Sauvignon vs. Sauvignon

Es tritt an der Sauvignon "St. Valentin" der Kellerei St. Michael/Eppan aus dem Jahre 2003 gegen den 2006´er Terlaner Sauvignon Winkl der Kellerei Terlan.

 

Der im Gambero Rosso, der italienischen „Weinbibel“, mit der Höchstbewertung von drei Gläsern ausgezeichnete St. Valentin, bietet einen feinen Geruch nach exotischen Früchten, der sich auch zu Beginn im Mund fortsetzt. Allerdings tritt im weiteren Verlauf des Probierens der Alkohol (13,50 % vol.) und eine zu kräftige Säure in den Vordergrund. Im Abgang wirkt der Wein bitter und hinterlässt keinen harmonischen Eindruck. Auch mit etwas Atmung kann der Wein nicht mehr überzeugen. Beim Verkosten 2004 machte diser Wein von Kellermeister Hans Terzer einen wesentlich besseren Eindruck. Vielleicht ist er doch sehr auf den frühen Trinkgenuß ausgebaut.

 

Ganz anders präsentierte sich der wesentlich jüngere Terlaner: eleganter, ja filigraner, leichter im Duft, aber mit angenehmen Anklängen von Mango.
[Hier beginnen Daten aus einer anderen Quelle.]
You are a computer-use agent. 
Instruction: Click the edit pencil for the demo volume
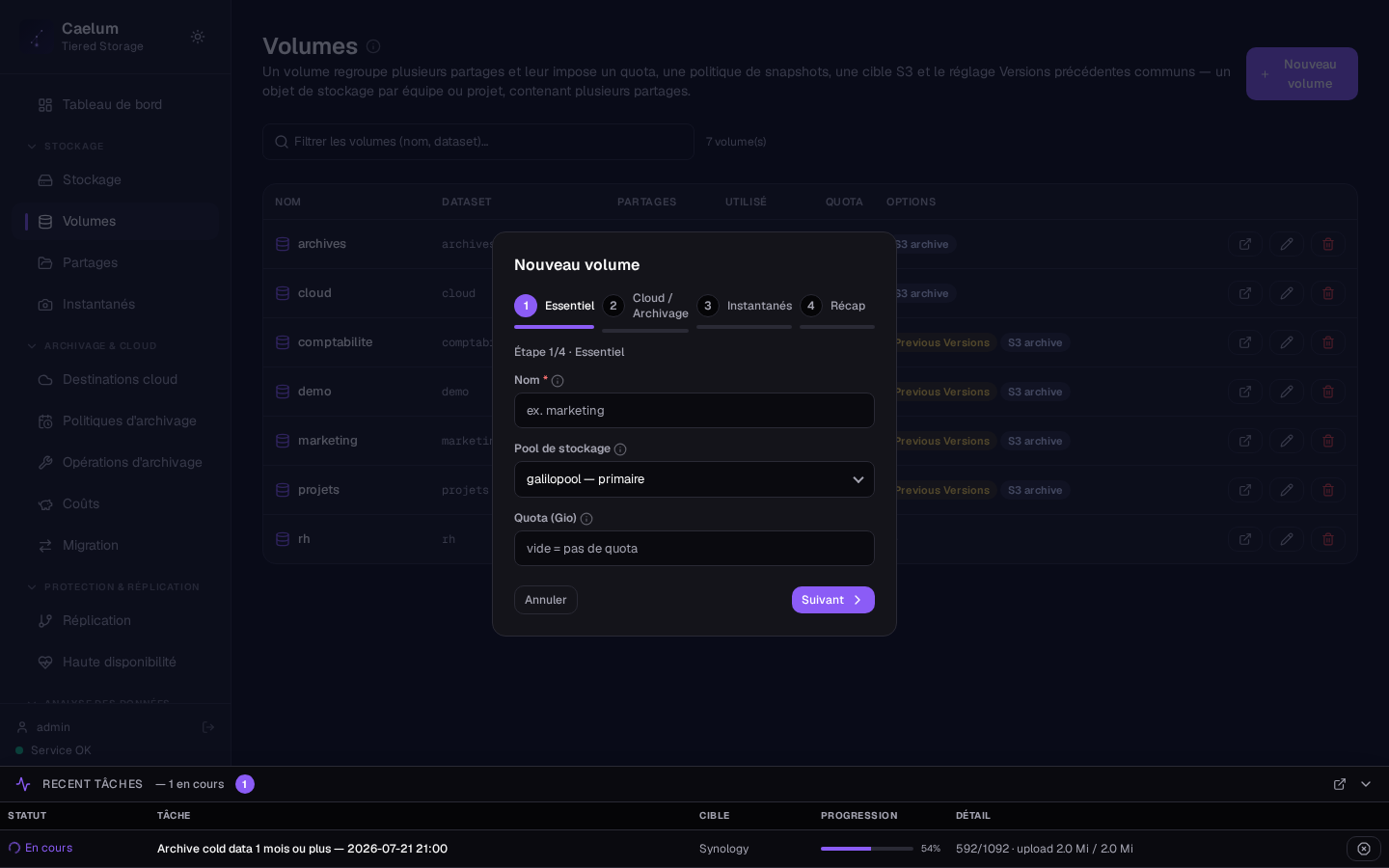pyautogui.click(x=1287, y=392)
Die Säure war wesentlich besser eingebunden und der Alkoholgehalt nicht ganz so hoch (13 % vol.). Die „Genossen“ in Terlan sind auch dafür bekannt, recht langlebige trockene Weißweine zu produzieren. So bleibt abzuwarten, wie sich dieser Wein in den nächsten 1 bis 2 Jahren machen wird.

 

Worin liegen die Unterschiede? Der St. Valentin wird im Stahltank vergoren und ausgebaut, der Winkl im großen Eichenfaß. Möglicherweise an der Beschaffenheit der Böden oder an den Kellermethoden. Vielleicht steckt auch eine andere Philosophie in diesen Weinen.